» **Document segment**:
__________________________________________________

# Iphone 4s problem



## terdubai (Feb 15, 2012)

In the US I would go straight to the Apple Store, but here I'm not sure what to do... For about 10 days my phone 4s has intermittently said no service instead of showing bars. Sometimes it's just for a few minutes, sometimes for hours and hours. I went to Du and they gave me a new sim. Still problems. Swapped the sim into another phone and it seems fine, so I think it's my phone. Timing coincides with 6.0.1 upgrade. Any ideas of where I can take it to be looked at? I'm at the end of my technical rope!


----------



## dizzyizzy (Mar 30, 2008)

I had my iPhone fixed by these people: iPhone Repair, iPad Repair - The #1 Repair Center in UAE

I found them good and reliable at least for Dubai standards.


----------



## Chocoholic (Oct 29, 2012)

Did you buy the phone here? Or did you buy it elsewhere? Is it jail broken? If it is, then sadly when you do any sort of upgrade with official Apple software, iphones usually go doolally.

__________________________________________________

» **Task**: In the iPhone 4s thread, what did Du give the original poster?

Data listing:
__________________________________________________

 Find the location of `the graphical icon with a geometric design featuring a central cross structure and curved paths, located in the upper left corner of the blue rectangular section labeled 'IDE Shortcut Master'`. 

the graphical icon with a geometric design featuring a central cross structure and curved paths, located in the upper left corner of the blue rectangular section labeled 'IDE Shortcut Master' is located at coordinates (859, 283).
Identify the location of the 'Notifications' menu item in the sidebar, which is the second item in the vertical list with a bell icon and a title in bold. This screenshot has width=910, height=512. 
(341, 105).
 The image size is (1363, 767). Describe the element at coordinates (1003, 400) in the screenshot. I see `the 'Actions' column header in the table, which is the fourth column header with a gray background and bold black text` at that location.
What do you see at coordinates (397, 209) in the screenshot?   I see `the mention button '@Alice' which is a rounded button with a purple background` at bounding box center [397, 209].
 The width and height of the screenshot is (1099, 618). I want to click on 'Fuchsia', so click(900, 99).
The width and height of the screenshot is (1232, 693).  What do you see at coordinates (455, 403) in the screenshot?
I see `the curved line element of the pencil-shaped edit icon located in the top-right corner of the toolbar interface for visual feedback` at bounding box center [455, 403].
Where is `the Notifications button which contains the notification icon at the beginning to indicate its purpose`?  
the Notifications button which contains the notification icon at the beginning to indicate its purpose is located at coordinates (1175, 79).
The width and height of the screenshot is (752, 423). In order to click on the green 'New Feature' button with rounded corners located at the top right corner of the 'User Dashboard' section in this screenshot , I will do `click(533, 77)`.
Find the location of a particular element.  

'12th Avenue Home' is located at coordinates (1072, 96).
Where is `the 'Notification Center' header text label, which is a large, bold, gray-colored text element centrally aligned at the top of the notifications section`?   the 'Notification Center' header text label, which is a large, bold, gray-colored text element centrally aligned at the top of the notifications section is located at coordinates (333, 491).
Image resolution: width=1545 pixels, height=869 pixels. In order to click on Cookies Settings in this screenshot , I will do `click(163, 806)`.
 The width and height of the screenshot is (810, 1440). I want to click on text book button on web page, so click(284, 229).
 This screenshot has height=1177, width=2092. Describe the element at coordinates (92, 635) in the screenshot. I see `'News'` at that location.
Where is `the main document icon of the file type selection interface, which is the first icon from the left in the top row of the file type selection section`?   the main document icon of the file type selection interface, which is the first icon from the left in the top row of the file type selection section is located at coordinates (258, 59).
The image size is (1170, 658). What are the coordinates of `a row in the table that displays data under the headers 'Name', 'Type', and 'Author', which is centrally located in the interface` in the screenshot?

__________________________________________________

» **Answer to the exercise**: A new SIM.